While the transduction of leukemic cells with CARs and the subsequent masking of CD19 was a rare incident, it is fairly common for tumors to lose CD19 expression to escape recognition during CAR19 T cell therapy. Orlando et al. evaluated the genetic mechanisms by which tumors lose targeted antigens to evade elimination under the pressure of CAR T cell therapy. The researchers in this study analyzed specimens from initial disease screening and relapsed disease and found that 12 of the 17 relapsed patients they evaluated had CD19- leukemia. In all 12 cases of CD19- relapse, the researchers identified mutations throughout exons 2-5 of the CD19-encoding gene, with each patient showing at least one frameshift mutation. Mutations in these exons would lead to a truncated protein lacking membrane anchorage, resulting in the loss of function of CD19.
Interestingly, in cases of CD19- relapse, leukemic B cell populations were entirely or almost entirely CD19-, suggesting that mutations in CD19 were either biallelic or that secondary alleles were in some way silenced. In 8 of 9 evaluable relapsed patients, the researchers identified an acquired loss of heterozygosity. Some previous research had pointed to alternative splicing or lineage switching as a cause of loss of CD19 function, but neither was observed in this data set.
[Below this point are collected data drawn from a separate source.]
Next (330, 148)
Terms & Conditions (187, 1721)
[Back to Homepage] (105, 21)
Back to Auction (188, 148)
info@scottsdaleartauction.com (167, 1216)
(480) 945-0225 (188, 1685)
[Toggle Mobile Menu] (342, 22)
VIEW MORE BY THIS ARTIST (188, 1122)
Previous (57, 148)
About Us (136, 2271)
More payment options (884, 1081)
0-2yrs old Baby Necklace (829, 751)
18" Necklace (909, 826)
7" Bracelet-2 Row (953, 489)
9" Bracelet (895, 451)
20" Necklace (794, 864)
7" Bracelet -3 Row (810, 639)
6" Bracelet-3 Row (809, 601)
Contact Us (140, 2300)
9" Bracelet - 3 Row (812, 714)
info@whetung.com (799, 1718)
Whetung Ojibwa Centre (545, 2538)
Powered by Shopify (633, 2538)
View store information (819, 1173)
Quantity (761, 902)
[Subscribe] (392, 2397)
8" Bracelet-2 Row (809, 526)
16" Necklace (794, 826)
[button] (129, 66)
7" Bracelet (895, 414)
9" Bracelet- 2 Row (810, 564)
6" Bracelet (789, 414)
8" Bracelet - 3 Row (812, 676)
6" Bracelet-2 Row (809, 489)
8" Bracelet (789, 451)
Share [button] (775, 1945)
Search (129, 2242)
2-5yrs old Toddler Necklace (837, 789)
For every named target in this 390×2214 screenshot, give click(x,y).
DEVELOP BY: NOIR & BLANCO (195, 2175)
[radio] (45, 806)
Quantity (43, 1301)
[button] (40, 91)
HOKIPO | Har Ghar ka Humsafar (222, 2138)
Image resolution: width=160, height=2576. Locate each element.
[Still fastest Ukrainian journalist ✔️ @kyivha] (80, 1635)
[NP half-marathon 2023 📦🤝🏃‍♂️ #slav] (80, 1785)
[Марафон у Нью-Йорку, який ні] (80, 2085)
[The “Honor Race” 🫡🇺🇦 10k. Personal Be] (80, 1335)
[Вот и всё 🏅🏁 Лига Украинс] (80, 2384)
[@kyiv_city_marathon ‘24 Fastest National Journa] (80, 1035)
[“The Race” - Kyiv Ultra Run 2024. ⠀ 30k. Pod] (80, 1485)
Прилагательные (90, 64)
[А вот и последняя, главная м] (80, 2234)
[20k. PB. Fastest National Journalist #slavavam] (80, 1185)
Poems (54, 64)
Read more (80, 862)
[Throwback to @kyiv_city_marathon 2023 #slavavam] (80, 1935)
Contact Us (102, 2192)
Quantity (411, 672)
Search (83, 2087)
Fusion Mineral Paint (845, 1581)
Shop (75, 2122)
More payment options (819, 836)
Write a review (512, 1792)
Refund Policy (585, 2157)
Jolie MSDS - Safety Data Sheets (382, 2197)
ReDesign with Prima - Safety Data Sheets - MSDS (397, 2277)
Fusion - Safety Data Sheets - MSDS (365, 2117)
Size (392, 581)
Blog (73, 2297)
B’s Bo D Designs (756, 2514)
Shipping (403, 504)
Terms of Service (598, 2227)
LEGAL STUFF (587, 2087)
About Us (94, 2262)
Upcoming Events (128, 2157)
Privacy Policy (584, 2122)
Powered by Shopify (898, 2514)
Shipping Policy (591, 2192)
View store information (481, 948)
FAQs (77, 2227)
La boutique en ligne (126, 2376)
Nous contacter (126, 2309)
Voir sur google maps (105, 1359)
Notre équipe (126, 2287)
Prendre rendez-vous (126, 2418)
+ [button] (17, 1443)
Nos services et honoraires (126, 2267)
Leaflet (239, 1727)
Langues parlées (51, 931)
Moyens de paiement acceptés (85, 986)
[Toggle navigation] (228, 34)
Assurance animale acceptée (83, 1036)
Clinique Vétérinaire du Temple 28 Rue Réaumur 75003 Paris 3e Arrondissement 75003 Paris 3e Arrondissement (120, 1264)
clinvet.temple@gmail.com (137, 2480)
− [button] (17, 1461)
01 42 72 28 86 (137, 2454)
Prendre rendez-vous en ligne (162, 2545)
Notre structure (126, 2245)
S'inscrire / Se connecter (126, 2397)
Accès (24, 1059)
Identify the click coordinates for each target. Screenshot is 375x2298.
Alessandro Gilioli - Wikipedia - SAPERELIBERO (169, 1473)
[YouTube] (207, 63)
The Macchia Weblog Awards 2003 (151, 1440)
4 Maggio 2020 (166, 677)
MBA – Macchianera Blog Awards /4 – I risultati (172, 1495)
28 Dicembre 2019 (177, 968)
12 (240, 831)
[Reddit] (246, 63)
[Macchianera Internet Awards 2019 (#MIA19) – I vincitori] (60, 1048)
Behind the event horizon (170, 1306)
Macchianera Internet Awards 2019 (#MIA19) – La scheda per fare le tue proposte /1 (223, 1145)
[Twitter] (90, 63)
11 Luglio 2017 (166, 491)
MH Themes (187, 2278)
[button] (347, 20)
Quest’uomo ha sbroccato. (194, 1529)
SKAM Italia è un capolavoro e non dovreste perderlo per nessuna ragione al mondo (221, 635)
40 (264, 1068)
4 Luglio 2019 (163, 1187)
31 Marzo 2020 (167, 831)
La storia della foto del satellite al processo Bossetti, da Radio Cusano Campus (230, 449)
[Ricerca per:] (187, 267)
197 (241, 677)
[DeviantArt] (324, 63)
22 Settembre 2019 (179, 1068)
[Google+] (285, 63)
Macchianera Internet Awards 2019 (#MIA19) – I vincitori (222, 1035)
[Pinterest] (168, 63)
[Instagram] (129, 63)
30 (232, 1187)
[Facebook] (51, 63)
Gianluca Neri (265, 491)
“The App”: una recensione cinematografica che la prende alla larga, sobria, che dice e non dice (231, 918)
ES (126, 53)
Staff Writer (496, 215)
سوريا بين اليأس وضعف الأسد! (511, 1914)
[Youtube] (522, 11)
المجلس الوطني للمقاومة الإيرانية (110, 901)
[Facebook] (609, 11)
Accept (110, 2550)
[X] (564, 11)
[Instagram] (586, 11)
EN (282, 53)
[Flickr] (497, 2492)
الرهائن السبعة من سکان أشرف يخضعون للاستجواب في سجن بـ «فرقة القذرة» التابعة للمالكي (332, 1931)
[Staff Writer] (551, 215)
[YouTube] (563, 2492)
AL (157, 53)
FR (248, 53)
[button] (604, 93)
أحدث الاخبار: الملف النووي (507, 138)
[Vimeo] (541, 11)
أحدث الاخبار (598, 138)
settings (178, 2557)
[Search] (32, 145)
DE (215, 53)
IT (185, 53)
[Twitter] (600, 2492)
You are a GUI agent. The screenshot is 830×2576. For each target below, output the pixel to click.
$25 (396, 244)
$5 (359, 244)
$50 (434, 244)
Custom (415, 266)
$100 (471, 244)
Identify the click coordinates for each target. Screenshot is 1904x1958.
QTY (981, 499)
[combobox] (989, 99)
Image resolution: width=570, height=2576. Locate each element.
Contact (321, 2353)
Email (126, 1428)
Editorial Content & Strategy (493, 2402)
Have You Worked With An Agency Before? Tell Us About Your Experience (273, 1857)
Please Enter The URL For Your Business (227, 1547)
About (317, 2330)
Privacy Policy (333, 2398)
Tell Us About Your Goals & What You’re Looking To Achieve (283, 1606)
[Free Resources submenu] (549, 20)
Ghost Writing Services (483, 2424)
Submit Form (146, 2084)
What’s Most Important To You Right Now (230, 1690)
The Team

To better understand the timeline along which patients move from complete remission to relapse, Orlando et al. sequenced samples from various time points. They found that the genetic variants observed at relapse were not detectable before relapse, even in samples taken as shortly as 1 month before relapse, indicating that relapse closely follows the emergence of CD19 loss-of-function mutations.
Whether CD19 is masked (as in the single case studied by Ruella, Xu, and Barrett et al.) or lost (as in the several patients studied by Orlando et al.), the ability of tumors to hide from CD19-targeted CAR T cell therapy represents a major threat to treated patients. Both Ruella, Xu, and Barrett et al. and Orlando et al. suggest the possibility of targeting additional B cell antigens, such as CD22, to reduce the likelihood of tumor escape. The potential of CAR T cell therapies is still great, but understanding how and why CAR T cell therapy fails in some patients is essential in improving patient outcomes and expanding the number of patients who durably benefit.